-------- PASSAGE SHOWN --------

NodeA Cannot Establish TCP Connection (Port 7800 by Default) to NodeB
TCP connection is used for asynchronous messaging. When the NodeB can't send/receive asynchronous messages, the other nodes aren't notified about started/finished jobs, so a parent jobflow running on NodeA keeps waiting for the event from NodeB. A heart-beat is vital for meaningful load-balancing, the same check-task mentioned above also checks a heart-beat from all Cluster nodes.
Time-line describing the scenario:
0s network connection between NodeA and NodeB is down
60s NodeA uses the last available NodeB heart-beat
0-40s check-task running on NodeA detects missing heart-beat from NodeB
status of NodeA or NodeB (the one with shorter uptime) is changed to
suspended
The following configuration properties set the time intervals mentioned above:
cluster.node.check.checkMinInterval
Periodicity of Cluster node checks, in milliseconds.
Default: 40000
cluster.node.sendinfo.interval
Periodicity of heart-beat messages, in milliseconds.
Default: 2000
cluster.node.sendinfo.min_interval
A heart-beat may occasionally be sent more often than specified by
cluster.node.sendinfo.interval
. This property specifies the minimum interval in milliseconds.Default: 500
cluster.node.remove.interval
The maximum interval for missing a heart-beat, in milliseconds.
Default: 50000

--------

▶ SET PROBLEM:
Reproduce word for word the portion of the page on TCP connections between cluster nodes, starting with "NodeA Cannot Establish" and going on through "all Cluster nodes.".

-------- PROVIDED DATA --------

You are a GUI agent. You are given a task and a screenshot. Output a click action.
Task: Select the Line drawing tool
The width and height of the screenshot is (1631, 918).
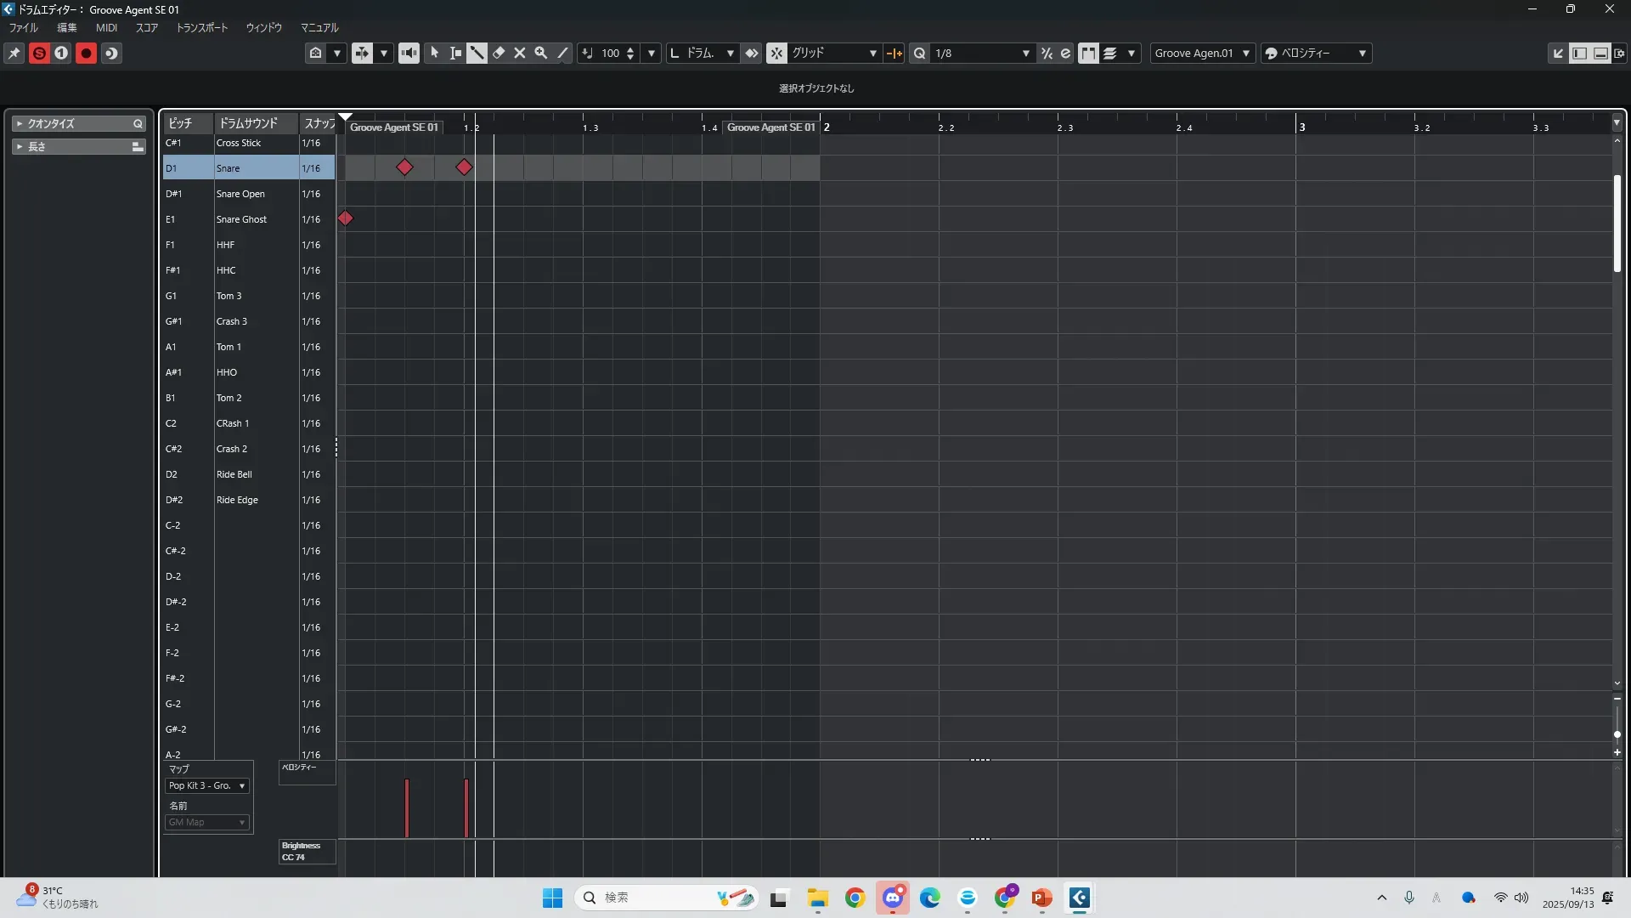(562, 53)
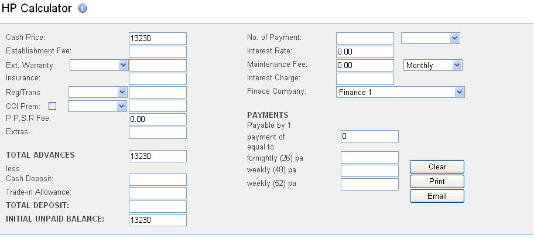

--------

▶ FINAL RESULT:
NodeA Cannot Establish TCP Connection (Port 7800 by Default) to NodeB
TCP connection is used for asynchronous messaging. When the NodeB can't send/receive asynchronous messages, the other nodes aren't notified about started/finished jobs, so a parent jobflow running on NodeA keeps waiting for the event from NodeB. A heart-beat is vital for meaningful load-balancing, the same check-task mentioned above also checks a heart-beat from all Cluster nodes.